▶ **TASK GOAL**: Nothing but the lines from the one containing "Select the 系统管理" through the end of the data below may appear in the response, each one exact.

[DATA LISTING — start]

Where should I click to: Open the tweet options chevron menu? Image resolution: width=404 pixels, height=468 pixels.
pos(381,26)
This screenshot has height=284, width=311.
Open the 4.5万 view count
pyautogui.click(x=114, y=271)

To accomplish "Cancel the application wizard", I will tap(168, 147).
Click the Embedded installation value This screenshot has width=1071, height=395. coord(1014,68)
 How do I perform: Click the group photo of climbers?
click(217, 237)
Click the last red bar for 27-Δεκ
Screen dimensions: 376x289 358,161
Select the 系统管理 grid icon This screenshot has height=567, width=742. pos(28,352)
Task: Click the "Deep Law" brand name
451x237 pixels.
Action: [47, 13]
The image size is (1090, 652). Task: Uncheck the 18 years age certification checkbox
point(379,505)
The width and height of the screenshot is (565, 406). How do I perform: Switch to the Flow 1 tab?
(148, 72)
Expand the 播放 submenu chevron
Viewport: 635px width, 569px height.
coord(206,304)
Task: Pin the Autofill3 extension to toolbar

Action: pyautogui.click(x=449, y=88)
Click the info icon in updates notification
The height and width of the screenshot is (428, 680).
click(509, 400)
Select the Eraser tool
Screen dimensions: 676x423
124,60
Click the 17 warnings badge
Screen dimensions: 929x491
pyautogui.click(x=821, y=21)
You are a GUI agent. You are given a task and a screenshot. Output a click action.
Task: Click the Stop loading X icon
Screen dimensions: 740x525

[DATA LISTING — finish]

▶ **TASK SOLUTION**:
Select the 系统管理 grid icon This screenshot has height=567, width=742. pos(28,352)
Task: Click the "Deep Law" brand name
451x237 pixels.
Action: [47, 13]
The image size is (1090, 652). Task: Uncheck the 18 years age certification checkbox
point(379,505)
The width and height of the screenshot is (565, 406). How do I perform: Switch to the Flow 1 tab?
(148, 72)
Expand the 播放 submenu chevron
Viewport: 635px width, 569px height.
coord(206,304)
Task: Pin the Autofill3 extension to toolbar

Action: pyautogui.click(x=449, y=88)
Click the info icon in updates notification
The height and width of the screenshot is (428, 680).
click(509, 400)
Select the Eraser tool
Screen dimensions: 676x423
124,60
Click the 17 warnings badge
Screen dimensions: 929x491
pyautogui.click(x=821, y=21)
You are a GUI agent. You are given a task and a screenshot. Output a click action.
Task: Click the Stop loading X icon
Screen dimensions: 740x525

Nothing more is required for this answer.